Within the design context, determining which tools are most appropriate for risk assessment and risk characterisation will depend upon the nature of the design deficiency being managed including:
systems that fail probabilistically (mostly aircraft avionic systems and some mechanical systems)
aircraft structures and engines
systems that do not fail probabilistically (eg software)
systems with simple failure modes that cannot be determined probabilistically or deterministically
systems that are not included in the certification basis (eg hazardous materials and other non-specified design deficiencies).
Design deficiencies in systems that fail probabilistically. System safety programs (SSPs) provide a range of tools for analysing, assessing and (following measures to eliminate risk and where not practicable to do so, minimise risk) subsequently characterising risk of failures in systems that fail probabilistically.
The Hazard Risk Index (HRI) matrix, for example, can be a particularly useful tool for characterising safety risks when a design fails to meet the aircraft Certification Basis. The HRI approach is primarily applicable to systems whose failure can be probabilistically determined on a usage scale such as 'failures per flight hour'. Most often, these are the same systems that were designed to meet a Failure Probability Objective (FPO) by the OEM during initial aircraft design. These FPOs are extremely small, typically in the order of 10-6 to 10-9 failures per flight hour, depending on the type of aircraft, criticality of a particular function, and the requirements of the certificating authority. FPOs are used by designers to demonstrate that a particular upper level aircraft function will satisfy the overall safety goals of the aircraft, during both normal and degraded operations. Consequently, FPOs and the HRI can be a particularly useful tool for characterising the safety risk due to an observed in-service design deficiency.
A common mistake, however, is to use these tools for systems whose failure cannot be probabilistically modelled. Another common mistake is to use these same tools for systems that are used infrequently. For example, characterising risk on an annual basis for a system that is used either rarely (eg ejection seats, crash protection measures) or only a few times per year (eg flare systems, aerial refuelling) is likely to be grossly misleading. Characterising these risks through the HRI will almost inevitably, and misleadingly, result in an assessment of 'low' risk regardless of theseverity of the latent defect. Such systems pose hazards that are better assessed on a per usage basis (or perhaps the total number of uses through to aircraft Planned Withdrawal Date), rather than per flight hour.
Summarised, the system safety tools and framework are only appropriate for characterising risks for certain aircraft systems and functions. For the remainder, different approaches are needed to assess and analyse, characterise and communicate the risk.
Design deficiencies with Structure and Engines. Primary aircraft structure, including critical engine and airframe dynamic components, have a catastrophic failure condition by virtue of their role, and defects such as cracks, corrosion and dis-bonds cannot be easily or reliably statistically modelled. Progression to failure is also very sensitive to flight and ground usage, and as such, the risk cannot always be well characterised into the future. Given the complexity in making such judgements, and the potentially catastrophic consequences of incorrect assumptions and actions, DAVENG-DASA engagement is mandatory in all risk determinations and treatments for primary structure and critical engine and airframe dynamic components.

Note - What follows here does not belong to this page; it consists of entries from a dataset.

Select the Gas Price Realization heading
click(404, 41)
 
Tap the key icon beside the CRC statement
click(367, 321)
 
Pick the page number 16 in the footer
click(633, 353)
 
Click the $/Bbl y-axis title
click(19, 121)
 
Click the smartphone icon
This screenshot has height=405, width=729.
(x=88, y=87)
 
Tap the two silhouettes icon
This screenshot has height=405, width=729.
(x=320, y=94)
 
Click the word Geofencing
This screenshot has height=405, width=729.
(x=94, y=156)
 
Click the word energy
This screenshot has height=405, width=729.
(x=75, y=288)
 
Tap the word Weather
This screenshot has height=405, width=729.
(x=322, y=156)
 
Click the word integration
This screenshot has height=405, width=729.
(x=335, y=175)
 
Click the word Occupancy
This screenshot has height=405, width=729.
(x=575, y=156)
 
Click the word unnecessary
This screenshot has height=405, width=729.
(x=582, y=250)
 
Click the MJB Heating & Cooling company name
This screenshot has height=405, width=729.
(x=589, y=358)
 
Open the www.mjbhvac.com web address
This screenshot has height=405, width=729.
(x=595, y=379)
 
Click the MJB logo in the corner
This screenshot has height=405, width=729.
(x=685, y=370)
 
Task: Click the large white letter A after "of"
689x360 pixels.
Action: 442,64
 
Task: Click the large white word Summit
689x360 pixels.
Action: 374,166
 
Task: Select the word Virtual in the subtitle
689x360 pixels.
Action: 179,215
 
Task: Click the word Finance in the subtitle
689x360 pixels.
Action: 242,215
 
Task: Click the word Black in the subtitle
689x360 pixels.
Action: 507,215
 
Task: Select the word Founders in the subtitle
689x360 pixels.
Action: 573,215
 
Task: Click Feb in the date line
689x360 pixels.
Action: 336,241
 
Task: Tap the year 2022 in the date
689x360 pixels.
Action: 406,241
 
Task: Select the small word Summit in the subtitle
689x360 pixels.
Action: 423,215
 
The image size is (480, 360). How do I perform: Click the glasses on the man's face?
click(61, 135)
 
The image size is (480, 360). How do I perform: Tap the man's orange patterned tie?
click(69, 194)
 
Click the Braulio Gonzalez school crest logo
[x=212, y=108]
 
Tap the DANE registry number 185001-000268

Design deficiencies in systems that do not fail probabilistically. This includes systems such as software or other system hazards that arise systematically from logic failures of a design, not component failures. These risks are best characterised through the consequences of their failure, or through a framework such as the MIL-STD-882E Software Control Category. Assistance is available from DAVCERT-DASA if required.
Design deficiencies in systems with simple failure modes that cannot be determined probabilistically or deterministically. Technologies such as oxygen delivery systems will reliably fulfil their role, but can quickly degrade due to a variety of external factors. This degradation is usually controlled through on-condition maintenance and inspection, or provision of emergency and backup systems. Similar to the above, HRI’s may be misleading if used to characterise the risk posed by a particular design deficiency. A qualitative assessment against the original design standard might be more appropriate.